Supplemental Material
Supplemental material -Non-Reassuring Fetal Heart Rate Patterns and Key Contributing Factors in West Guji Zone, Southern Ethiopia: Facility-Based Cross-Sectional Study
Supplemental material for Non-Reassuring Fetal Heart Rate Patterns and Key Contributing Factors in West Guji Zone, Southern Ethiopia: Facility-Based Cross-Sectional Study by Ahmedteyib Jemalo Mohammed, Girma Tufa Melesse, Geroma Morka, Belda Negesa Beyene in Sage Open Nursing
Footnotes
Ethical Considerations
Ethics approval was obtained from the institutional review board (IRB) of Bule Hora University (Ref. no.: BHU/RDP/799/2014). Permission was obtained from all hospitals' chief executive officers. The goals, procedures, risks, and benefits of the study were explained to the participants. Prior to the interview, the selected participants confirmed their desire to participate in the study by providing their informed written consent. Names were left out of the written questionnaire to maintain confidentiality. In addition, the research participants were guaranteed that their choice to withdraw from the study or withhold consent would not carry any repercussions.
Authors Contribution
Funding
The authors received no financial support for the research, authorship, and/or publication of this article.

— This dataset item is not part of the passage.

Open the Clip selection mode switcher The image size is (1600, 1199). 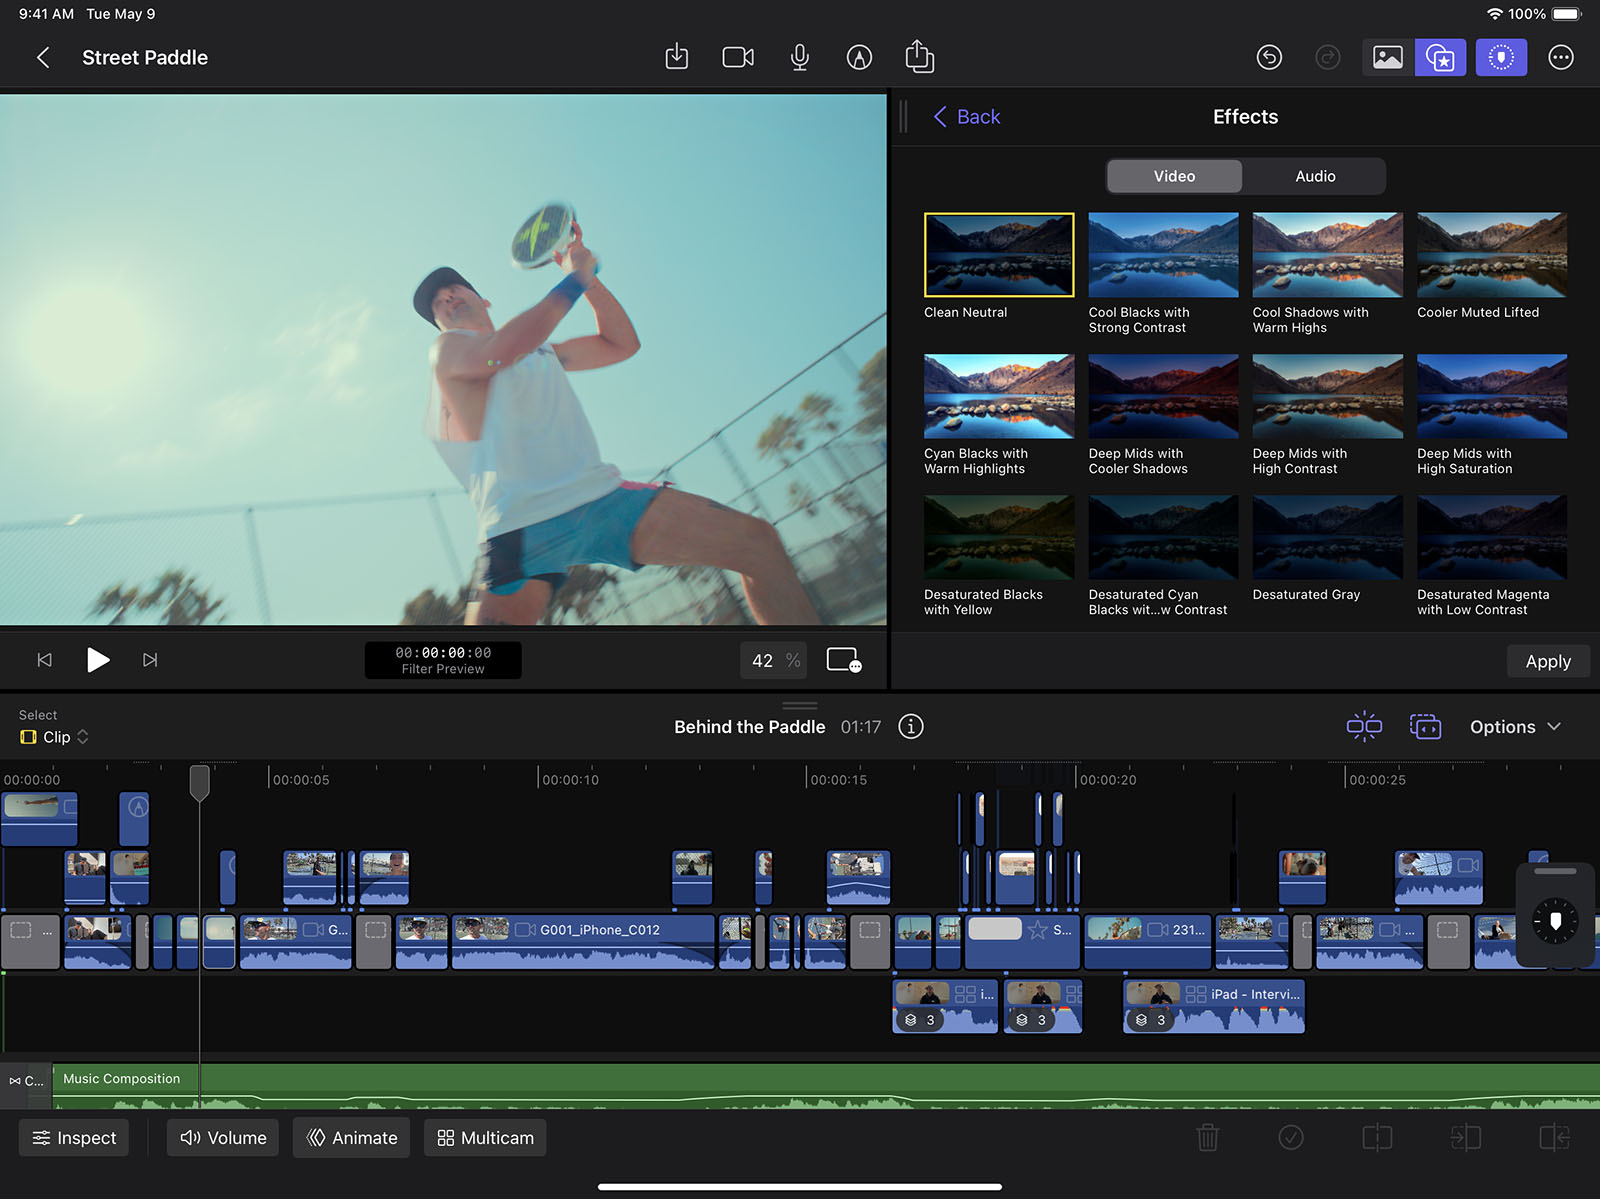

Declaration of Conflicting Interests
The authors declared no potential conflicts of interest with respect to the research, authorship, and/or publication of this article.
Data Availability Statement
The authors affirm that the data supporting the findings of this study are available in the article and its supplementary material.
Supplemental Material
Supplemental material for this article is available online.